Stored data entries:
————
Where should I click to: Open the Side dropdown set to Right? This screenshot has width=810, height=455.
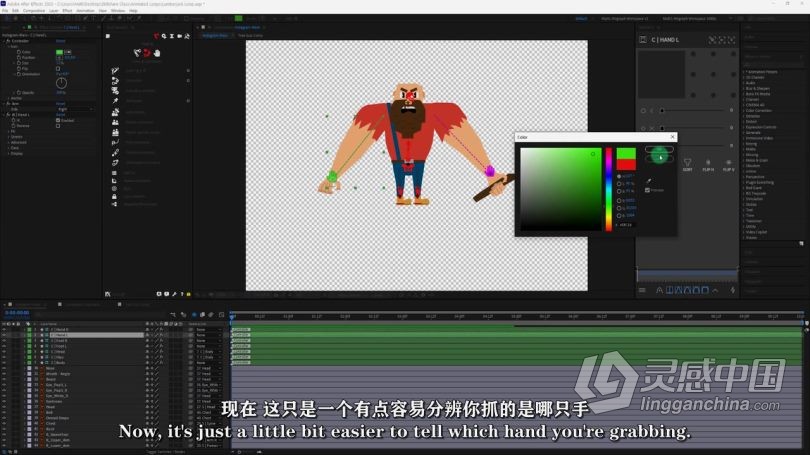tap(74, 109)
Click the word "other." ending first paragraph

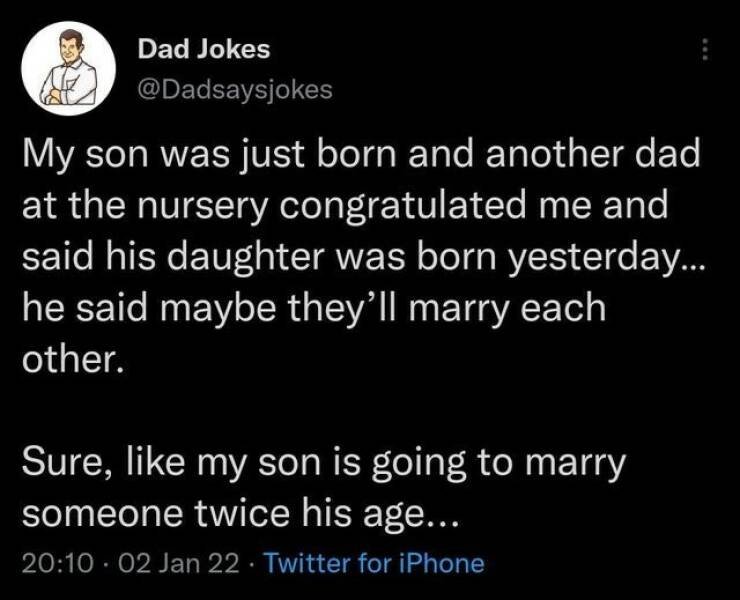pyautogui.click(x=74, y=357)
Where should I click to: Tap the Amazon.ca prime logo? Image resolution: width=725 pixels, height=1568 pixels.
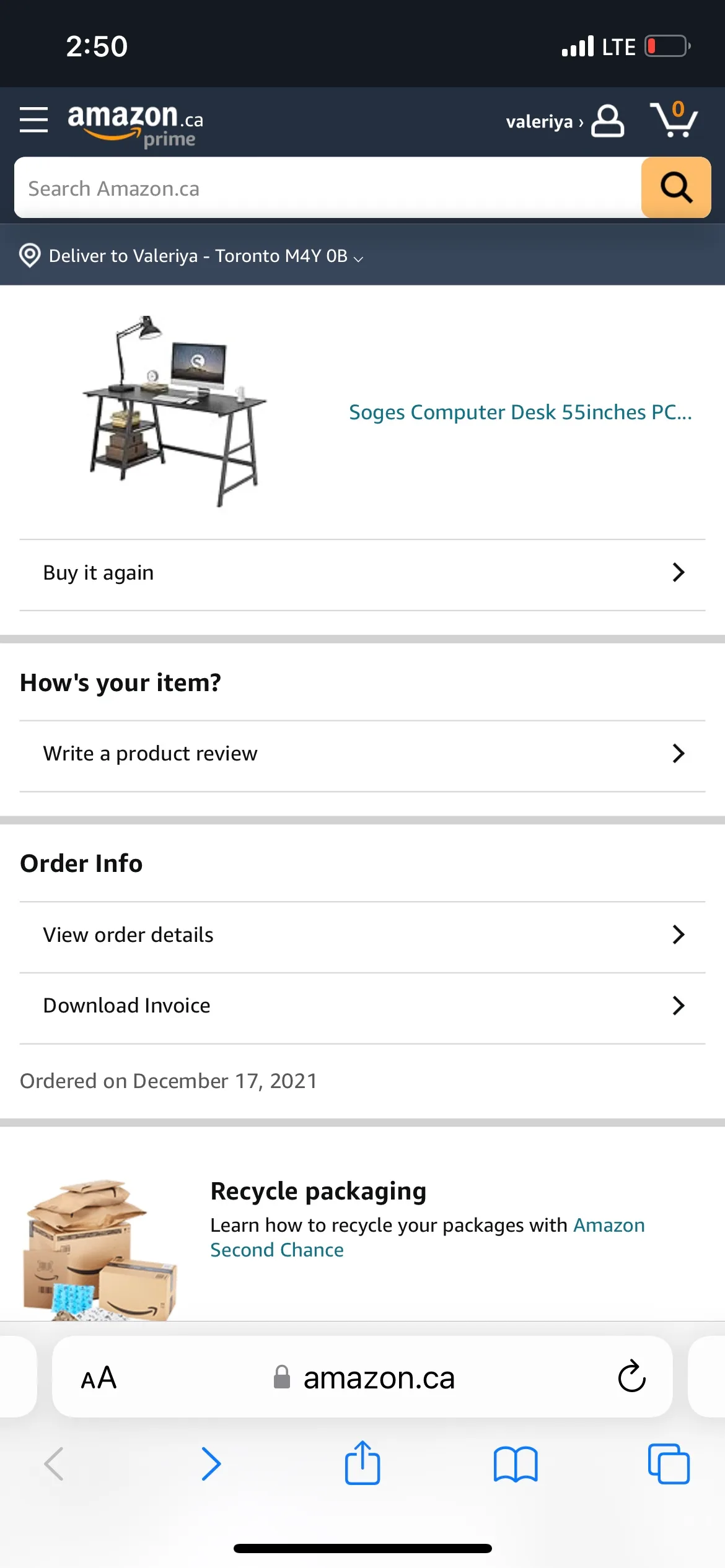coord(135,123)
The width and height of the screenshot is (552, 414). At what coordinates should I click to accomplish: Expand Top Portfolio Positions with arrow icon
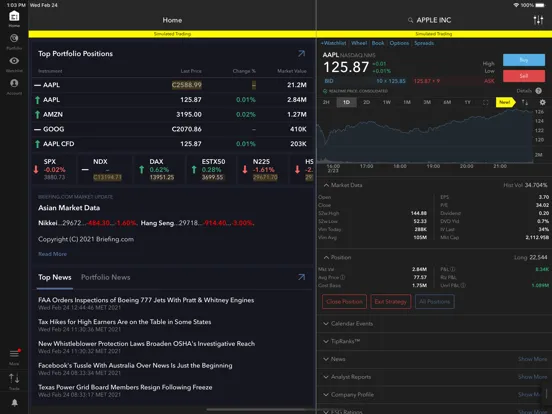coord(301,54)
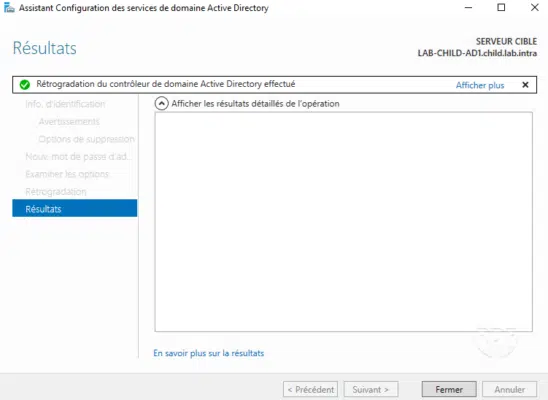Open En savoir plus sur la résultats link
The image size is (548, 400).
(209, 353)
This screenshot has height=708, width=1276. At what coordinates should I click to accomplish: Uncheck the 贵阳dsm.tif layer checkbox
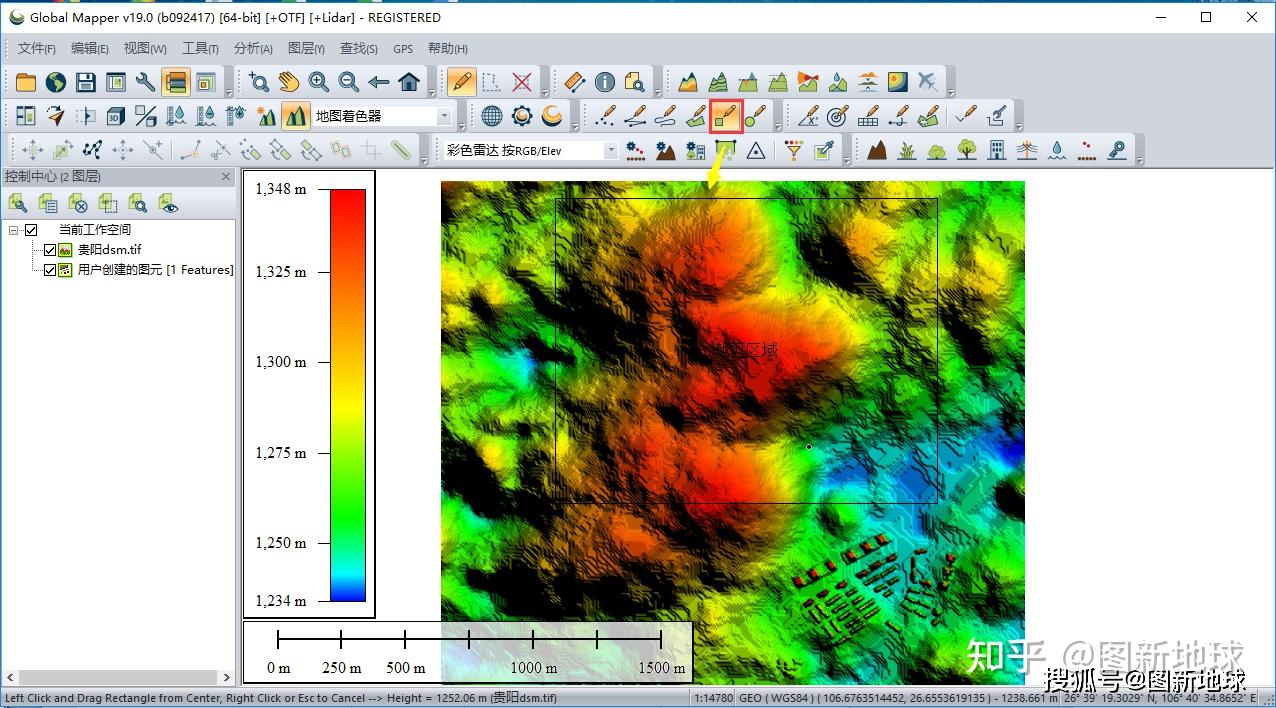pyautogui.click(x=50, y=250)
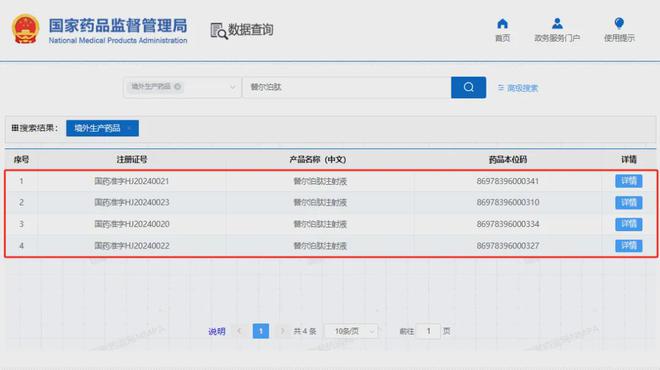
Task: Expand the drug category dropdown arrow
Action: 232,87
————
| WHAT YOU SHOULD DO |
Please give a word-for-word transcript of the lines from the one holding "Where should I click to: Tap" through the final line of the entries, both ends kept, with no pictures.

| RESPONSE TO THIS TASK |
Where should I click to: Tap the Amazon.ca prime logo? Image resolution: width=725 pixels, height=1568 pixels.
coord(135,123)
The width and height of the screenshot is (552, 414). At what coordinates should I click to accomplish: Expand Top Portfolio Positions with arrow icon
coord(301,54)
Open En savoir plus sur la résultats link
The image size is (548, 400).
(209, 353)
This screenshot has height=708, width=1276. At what coordinates should I click to accomplish: Uncheck the 贵阳dsm.tif layer checkbox
pyautogui.click(x=50, y=250)
Task: Expand the drug category dropdown arrow
Action: 232,87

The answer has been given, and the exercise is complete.